Title: A hybrid approach in dynamic treatment regimes problems: Multivariate Bayesian machine learning
Authors: Edoardo Ghezzi - University of Milano-Bicocca (Italy) [presenting]
Matteo Borrotti - University of Milan-Bicocca (Italy)
Abstract: A dynamic treatment regime (DTR) is a sequence of decision rules, one per stage of intervention, which aims to adapt a treatment plan to the time-varying state of an individual subject. The Bayesian Machine Learning approach (BML) avoids many of the problems arising from the use of other common methods, such as Q-learning, for identifying optimal DTRs. In problems concerning personalized medicine, it is often plausible to have a large set of variables.
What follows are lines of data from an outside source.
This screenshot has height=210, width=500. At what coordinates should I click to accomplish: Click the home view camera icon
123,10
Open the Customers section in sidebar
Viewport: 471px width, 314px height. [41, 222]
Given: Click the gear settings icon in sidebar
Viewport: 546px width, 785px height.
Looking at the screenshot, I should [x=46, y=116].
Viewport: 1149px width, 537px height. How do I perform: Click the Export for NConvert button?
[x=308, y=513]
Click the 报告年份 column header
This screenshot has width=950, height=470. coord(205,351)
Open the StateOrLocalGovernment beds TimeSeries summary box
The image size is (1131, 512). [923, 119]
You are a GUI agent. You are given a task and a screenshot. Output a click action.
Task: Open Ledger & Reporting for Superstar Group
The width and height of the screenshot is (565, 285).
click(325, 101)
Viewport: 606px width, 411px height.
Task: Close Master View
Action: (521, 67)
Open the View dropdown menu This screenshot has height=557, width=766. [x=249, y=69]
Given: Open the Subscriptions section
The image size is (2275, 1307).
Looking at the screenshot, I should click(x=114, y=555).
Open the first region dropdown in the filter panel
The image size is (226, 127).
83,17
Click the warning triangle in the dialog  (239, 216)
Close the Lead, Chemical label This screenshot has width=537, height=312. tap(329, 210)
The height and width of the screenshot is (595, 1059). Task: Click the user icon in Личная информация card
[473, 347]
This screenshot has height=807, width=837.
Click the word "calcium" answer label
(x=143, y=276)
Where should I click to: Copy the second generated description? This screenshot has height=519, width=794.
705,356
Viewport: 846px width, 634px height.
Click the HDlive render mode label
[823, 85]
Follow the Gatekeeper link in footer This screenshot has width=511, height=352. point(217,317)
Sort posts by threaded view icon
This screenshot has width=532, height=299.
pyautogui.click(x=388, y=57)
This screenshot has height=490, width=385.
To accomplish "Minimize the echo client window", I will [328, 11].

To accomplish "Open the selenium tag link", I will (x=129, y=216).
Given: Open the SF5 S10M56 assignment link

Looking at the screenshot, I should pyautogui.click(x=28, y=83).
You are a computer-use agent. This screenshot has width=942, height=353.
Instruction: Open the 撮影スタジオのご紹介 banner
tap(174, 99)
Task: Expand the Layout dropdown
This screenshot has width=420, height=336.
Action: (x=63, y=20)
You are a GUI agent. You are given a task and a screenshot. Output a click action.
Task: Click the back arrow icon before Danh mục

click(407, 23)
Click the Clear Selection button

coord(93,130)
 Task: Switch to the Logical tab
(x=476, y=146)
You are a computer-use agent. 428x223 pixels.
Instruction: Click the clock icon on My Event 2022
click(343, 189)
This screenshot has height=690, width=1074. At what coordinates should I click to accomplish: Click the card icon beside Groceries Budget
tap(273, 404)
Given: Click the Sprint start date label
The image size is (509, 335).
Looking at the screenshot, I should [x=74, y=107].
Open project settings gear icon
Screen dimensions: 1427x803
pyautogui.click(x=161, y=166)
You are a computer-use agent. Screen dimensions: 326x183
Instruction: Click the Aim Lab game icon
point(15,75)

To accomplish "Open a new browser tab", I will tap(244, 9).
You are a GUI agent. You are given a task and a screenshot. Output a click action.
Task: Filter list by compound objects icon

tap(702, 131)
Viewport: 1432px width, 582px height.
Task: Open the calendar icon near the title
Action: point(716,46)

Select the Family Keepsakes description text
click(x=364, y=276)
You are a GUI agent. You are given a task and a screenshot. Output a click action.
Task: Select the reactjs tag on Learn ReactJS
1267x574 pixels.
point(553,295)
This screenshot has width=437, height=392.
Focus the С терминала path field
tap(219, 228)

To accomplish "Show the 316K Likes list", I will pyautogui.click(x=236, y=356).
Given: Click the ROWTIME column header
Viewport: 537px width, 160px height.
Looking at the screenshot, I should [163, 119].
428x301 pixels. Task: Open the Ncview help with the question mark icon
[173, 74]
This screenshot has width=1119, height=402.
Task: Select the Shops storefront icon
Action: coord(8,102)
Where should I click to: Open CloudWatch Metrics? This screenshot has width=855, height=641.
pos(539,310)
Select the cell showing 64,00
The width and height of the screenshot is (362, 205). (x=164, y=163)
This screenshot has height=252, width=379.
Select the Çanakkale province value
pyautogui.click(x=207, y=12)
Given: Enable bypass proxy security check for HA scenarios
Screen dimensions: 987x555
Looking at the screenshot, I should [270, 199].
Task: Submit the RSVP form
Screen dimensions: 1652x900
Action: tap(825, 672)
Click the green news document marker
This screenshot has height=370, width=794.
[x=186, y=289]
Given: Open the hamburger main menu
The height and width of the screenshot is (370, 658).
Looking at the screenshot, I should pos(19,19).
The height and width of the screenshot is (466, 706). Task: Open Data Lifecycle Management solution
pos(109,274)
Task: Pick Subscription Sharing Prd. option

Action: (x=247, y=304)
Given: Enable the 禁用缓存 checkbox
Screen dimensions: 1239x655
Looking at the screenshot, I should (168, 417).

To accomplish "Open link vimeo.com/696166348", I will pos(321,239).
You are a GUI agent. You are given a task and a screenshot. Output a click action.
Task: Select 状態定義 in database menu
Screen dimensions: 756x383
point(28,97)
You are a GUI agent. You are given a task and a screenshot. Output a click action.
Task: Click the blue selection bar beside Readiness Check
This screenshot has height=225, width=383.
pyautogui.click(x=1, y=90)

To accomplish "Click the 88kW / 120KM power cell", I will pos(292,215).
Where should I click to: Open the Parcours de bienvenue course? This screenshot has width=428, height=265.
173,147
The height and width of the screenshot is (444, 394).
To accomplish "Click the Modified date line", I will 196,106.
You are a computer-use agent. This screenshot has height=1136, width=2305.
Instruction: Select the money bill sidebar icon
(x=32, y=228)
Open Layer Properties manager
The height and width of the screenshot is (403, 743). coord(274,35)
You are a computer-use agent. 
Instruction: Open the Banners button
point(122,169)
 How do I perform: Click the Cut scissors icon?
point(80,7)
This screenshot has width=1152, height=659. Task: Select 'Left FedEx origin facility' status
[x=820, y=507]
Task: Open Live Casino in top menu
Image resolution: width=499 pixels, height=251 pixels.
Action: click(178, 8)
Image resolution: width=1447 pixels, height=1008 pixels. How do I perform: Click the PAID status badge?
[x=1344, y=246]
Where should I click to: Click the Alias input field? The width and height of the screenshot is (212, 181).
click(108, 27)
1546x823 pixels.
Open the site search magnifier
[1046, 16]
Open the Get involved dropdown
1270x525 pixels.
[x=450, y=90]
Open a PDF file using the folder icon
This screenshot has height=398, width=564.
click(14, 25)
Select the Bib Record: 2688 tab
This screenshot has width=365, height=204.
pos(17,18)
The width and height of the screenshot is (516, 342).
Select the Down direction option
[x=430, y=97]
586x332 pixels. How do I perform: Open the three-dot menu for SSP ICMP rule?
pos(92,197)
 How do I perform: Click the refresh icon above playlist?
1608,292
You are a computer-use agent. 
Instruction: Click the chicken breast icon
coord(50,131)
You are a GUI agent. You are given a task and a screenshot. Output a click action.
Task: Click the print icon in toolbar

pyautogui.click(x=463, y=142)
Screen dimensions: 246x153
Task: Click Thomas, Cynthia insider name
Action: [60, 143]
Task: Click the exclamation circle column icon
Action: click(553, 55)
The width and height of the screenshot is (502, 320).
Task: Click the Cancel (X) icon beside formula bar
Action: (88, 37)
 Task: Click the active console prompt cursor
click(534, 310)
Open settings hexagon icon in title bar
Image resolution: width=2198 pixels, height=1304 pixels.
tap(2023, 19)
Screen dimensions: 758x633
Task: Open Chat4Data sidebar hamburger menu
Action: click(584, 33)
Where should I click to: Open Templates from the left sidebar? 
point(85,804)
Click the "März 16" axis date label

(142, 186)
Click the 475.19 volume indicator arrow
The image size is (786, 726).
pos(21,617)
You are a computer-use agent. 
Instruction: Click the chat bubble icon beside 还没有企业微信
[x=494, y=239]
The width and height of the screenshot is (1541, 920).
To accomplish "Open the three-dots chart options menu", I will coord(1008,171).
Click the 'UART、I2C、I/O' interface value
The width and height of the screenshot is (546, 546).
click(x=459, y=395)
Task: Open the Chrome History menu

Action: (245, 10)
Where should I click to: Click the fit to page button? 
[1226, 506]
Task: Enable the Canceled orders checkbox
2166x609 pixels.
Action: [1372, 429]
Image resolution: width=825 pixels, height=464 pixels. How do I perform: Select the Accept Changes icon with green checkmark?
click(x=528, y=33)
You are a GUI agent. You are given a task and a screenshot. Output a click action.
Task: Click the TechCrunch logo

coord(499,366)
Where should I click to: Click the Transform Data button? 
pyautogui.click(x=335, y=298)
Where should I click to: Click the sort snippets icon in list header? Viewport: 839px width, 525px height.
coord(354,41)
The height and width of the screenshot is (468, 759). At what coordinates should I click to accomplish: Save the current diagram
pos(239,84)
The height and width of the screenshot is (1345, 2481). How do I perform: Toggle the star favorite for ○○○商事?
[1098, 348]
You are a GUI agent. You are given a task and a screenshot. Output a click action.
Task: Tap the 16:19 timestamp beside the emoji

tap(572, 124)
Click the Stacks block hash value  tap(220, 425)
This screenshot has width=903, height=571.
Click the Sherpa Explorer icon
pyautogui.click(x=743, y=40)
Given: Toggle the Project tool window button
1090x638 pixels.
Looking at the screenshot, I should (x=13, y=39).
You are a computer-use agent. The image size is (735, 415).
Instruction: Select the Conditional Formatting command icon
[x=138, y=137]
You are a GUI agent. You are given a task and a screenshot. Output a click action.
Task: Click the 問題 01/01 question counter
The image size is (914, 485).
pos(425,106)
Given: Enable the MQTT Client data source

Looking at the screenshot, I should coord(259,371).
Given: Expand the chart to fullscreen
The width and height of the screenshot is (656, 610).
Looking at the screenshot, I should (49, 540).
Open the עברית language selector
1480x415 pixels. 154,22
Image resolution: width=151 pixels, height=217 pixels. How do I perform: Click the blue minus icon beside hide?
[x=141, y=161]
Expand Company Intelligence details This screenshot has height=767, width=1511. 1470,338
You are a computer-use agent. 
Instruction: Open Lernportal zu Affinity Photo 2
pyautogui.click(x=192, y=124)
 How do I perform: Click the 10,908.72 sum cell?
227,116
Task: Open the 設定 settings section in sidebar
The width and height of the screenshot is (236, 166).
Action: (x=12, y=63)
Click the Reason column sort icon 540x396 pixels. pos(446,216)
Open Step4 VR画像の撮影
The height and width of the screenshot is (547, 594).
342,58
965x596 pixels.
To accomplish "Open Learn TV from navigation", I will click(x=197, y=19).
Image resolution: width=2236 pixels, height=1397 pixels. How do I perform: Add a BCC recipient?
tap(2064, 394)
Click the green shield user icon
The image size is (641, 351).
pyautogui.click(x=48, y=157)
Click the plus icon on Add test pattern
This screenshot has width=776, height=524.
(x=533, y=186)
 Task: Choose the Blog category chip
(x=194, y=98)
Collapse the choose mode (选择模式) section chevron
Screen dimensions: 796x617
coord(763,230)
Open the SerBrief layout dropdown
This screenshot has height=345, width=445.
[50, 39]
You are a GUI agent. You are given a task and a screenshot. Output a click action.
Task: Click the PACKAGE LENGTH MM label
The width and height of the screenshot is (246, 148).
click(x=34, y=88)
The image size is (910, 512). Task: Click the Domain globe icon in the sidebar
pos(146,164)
In such scenarios, the BML approach might be incalculable due to the singularity of the design matrix and therefore, its unfeasible reversibility. The suggested approach, known as Multivariate Bayesian Machine Learning (MBML), consists of an initial variable selection performed by Spike and Slab priors, in particular the independence slab (i-slab), followed by a generalization of the classic BML approach, which enables its use in a multivariate scenario. Through a simulation study, the MBML approach is compared with Q-learning in various two-stage settings; these settings differ in complexity, as they have several sample sizes and dimensionalities, and in regularity conditions, as they vary each stage's coefficients. The MBML approach has given proof of its reliability by showing results which were more accurate than those of Q-learning in almost every scenario.